PPE that does not meet NHS ‘quality assurance’ can be sold on with the Ministry of Defence acting as the DHSC’s agent in its sales activity on the e-portal run by the Nato Support and Procurement Agency.
Green Party MP Caroline Lucas, who has backed calls for more transparency and a public inquiry into the Government’s handling of the pandemic, questioned whether the cast-offs would find any takers among member nations.
Ms Lucas told Metro.co.uk: ‘The Government’s handling of Covid contracts has been a story of incompetence, cronyism and law-breaking.
‘It’s hard to know which is worst.
‘Maybe Nato will want to buy a job lot of unuseable PPE, more likely not.
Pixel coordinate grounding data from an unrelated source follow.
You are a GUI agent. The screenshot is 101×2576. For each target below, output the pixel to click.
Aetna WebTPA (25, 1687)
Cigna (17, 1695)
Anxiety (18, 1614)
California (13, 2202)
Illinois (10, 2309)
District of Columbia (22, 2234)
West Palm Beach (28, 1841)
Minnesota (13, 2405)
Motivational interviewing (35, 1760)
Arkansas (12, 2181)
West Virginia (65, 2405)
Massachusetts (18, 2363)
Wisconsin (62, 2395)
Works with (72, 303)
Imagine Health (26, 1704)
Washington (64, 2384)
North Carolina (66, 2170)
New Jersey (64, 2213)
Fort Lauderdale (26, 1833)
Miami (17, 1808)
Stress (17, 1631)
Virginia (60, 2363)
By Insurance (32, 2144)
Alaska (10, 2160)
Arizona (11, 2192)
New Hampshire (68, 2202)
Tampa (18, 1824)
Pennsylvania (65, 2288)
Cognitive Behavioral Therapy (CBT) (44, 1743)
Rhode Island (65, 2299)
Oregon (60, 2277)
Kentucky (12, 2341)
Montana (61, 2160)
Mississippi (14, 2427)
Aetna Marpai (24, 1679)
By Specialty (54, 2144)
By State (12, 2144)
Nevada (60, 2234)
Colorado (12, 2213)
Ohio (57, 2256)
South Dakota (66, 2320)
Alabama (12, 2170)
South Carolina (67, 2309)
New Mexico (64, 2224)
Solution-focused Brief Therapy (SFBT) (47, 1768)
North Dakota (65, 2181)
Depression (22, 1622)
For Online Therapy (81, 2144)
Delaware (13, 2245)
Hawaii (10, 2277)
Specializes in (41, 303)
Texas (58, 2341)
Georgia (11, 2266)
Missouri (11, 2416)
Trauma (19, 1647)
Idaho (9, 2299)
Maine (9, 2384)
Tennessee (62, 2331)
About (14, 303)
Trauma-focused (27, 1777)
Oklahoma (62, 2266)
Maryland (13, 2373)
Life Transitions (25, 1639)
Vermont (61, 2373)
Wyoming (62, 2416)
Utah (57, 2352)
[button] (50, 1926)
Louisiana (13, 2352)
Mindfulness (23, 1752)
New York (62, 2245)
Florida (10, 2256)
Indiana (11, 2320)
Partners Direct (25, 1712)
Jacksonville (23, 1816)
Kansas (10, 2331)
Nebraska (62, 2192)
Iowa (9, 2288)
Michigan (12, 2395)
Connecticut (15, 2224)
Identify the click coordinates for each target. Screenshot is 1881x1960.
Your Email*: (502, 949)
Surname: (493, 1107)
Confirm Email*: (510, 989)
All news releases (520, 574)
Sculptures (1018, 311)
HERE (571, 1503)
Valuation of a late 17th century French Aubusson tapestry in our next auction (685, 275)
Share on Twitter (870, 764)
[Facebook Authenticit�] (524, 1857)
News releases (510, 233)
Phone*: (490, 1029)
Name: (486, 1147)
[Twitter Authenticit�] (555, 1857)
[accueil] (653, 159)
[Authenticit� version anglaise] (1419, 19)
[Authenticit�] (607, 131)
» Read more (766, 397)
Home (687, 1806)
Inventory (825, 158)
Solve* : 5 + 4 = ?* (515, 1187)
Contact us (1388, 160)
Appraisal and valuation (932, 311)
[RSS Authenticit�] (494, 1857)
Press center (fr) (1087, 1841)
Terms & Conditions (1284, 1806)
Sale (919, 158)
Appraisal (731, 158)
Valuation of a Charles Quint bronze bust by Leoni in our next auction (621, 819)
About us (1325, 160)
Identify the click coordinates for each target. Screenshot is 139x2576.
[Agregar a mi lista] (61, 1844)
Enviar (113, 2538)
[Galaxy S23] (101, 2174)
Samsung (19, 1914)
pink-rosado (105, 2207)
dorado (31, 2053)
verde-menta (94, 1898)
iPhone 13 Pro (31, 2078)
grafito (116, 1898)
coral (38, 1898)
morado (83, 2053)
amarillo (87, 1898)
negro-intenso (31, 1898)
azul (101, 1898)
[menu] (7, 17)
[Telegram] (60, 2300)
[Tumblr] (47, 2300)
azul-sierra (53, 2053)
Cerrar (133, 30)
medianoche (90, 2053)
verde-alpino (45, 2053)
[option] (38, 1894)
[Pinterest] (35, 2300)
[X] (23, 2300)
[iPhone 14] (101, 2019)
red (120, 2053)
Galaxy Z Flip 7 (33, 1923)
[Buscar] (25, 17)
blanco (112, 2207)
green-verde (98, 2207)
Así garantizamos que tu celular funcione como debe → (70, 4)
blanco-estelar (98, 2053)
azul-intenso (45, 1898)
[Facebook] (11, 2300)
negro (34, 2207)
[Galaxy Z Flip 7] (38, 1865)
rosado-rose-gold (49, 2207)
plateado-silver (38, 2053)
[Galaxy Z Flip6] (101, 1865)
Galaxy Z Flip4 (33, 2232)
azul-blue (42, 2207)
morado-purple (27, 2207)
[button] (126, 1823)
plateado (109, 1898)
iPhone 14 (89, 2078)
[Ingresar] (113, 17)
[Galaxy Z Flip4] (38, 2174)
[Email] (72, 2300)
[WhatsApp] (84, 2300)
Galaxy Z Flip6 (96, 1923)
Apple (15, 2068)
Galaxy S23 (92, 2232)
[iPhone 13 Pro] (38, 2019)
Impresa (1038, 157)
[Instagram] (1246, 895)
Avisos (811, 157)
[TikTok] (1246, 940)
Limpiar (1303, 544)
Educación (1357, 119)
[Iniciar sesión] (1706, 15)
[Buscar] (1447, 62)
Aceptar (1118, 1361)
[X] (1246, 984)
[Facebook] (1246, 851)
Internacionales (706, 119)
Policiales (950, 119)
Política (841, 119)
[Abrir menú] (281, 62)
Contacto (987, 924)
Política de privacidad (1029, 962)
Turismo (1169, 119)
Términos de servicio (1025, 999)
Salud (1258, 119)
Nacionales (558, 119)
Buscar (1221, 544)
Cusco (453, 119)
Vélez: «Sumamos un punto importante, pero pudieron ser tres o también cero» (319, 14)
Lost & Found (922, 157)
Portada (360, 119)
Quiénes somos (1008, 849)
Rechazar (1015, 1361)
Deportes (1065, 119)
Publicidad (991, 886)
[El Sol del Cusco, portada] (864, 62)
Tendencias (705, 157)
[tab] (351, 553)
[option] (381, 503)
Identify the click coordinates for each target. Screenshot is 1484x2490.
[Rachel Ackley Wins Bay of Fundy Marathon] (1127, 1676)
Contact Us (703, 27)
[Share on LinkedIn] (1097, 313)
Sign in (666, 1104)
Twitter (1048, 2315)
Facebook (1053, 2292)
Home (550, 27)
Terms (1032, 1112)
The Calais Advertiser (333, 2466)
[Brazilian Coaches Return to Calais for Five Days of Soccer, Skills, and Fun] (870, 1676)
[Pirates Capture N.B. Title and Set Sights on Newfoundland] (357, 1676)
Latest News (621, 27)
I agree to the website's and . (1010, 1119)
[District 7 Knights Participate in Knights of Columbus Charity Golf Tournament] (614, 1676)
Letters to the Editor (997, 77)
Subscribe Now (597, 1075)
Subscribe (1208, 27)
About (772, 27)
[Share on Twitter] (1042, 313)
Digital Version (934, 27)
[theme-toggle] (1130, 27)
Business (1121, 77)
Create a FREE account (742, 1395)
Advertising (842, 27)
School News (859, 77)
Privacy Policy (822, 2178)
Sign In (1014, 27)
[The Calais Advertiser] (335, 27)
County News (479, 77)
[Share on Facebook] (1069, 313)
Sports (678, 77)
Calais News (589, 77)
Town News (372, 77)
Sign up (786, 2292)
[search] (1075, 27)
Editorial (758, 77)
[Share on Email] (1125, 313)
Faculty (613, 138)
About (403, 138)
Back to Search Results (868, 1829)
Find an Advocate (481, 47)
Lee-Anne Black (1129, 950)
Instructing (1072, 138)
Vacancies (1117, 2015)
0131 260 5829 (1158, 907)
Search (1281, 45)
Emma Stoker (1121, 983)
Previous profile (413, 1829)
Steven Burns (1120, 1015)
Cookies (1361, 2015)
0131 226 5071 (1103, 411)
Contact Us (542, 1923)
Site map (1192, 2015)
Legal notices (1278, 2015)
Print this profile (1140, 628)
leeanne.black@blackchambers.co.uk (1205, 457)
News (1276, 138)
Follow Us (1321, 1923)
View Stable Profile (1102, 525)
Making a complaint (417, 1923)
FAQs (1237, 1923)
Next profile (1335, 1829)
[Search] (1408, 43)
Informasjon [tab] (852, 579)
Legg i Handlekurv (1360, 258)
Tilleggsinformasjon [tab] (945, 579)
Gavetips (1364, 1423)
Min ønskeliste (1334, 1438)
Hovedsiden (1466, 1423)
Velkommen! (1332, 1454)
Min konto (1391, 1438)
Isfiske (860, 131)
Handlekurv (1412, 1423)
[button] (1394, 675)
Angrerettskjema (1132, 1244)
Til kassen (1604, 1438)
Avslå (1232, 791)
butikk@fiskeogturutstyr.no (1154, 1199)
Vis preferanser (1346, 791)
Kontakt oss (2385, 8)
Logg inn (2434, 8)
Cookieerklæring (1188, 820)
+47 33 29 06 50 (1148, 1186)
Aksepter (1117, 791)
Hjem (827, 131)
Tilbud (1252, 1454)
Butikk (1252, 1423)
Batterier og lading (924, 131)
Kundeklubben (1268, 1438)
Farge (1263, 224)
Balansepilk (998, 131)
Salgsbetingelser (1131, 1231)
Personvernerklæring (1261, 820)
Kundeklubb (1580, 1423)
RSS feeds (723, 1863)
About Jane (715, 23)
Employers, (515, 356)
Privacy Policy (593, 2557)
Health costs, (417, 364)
Either way, millions of pounds of taxpayers’ money has been wasted.
‘There is a clear case for an urgent public inquiry, and it’s no wonder the Government wants to delay it.’
Dolin Bhagawati, vice-chairperson of the Doctors’ Association UK, told Metro.co.uk that the Government needed to learn lessons from ‘missteps’ which had a direct impact on the health service’s frontline.
‘We are highly concerned that there is a lack of acknowledgement regarding the missteps taken in the early phase of the pandemic response,’ Mr Bhagawati said.
‘The eye-watering sums of taxpayers’ money that were spent on PPE need to be accounted for, especially in light of cases like this.
‘Colleagues died while raising concerns about a lack of PPE. If due diligence was not performed while sourcing PPE during the first wave then this must be acknowledged, explained and learnt from.’
The sparse details about the gowns were contained in the reply which said that all safeguards were being taken by the Government over imported PPE.
The DHSC stated: ‘The Department has been provided with the full contracted quantity of surgical gowns that have been through the Quality Assurance process.
‘They have been considered as unsuitable for use in a UK healthcare setting and are therefore being offered for sale on the Nato portal.’
It emerged last week that almost three billion items of PPE bought by the Government have been found to be unfit for the NHS.
Sir Chris Wormald, the most senior official in the DHSC, said in evidence to MPs on the Public Accounts Committee that the estimated cost to the taxpayer was about £1.5 billion.
The latest disclosure also follows a continued legal challenge by the Good Law Project over the transparency of contracts and the way they were awarded through a Government ‘VIP lane’.
In its latest case, the not-for-profit campaign organisation won a High Court judgement that Michael Gove broke the law by handing a contract to a firm run by his associates.
In the response, the DHSC said: ‘All stocks of PPE are being sample checked to ensure records are accurate and there are no significant or obvious faults with the products.
‘PPE and medical devices continue to be assured by the regulators, the Health and Safety Executive (HSE), and the Medicines and Healthcare products Regulatory Agency (MHRA).
‘We are continuing to work with the regulators and independent testing to ensure that the quality and suitability of PPE is maintained, and faults can be identified as early as possible so that appropriate action can be taken.’
The £98.7 million contract with the Beijing-based company began in June 2020 as the Government scrambled to ensure rapid supplies of PPE for the health service’s frontline.
Awarded under a fast-track process introduced due to the ‘extremely urgent’ need for kit to protect workers from Covid, it is one of several deals the DHSC struck with the company.
The Health Secretary has said that the Government had to ‘rapidly’ get supplies of PPE to the frontline during a ‘desperate’ shortage at the height of the pandemic and the process for making offers was ‘open to everyone’.
A DHSC spokesperson told Metro.co.uk: ‘The Government has worked tirelessly to get the PPE needed for the frontline and, as the National Audit Office recognised, all NHS providers they spoke to were able to get the equipment they needed in time.
‘We are looking at repurposing the small proportion of PPE items that have been classified as not for use in the NHS.’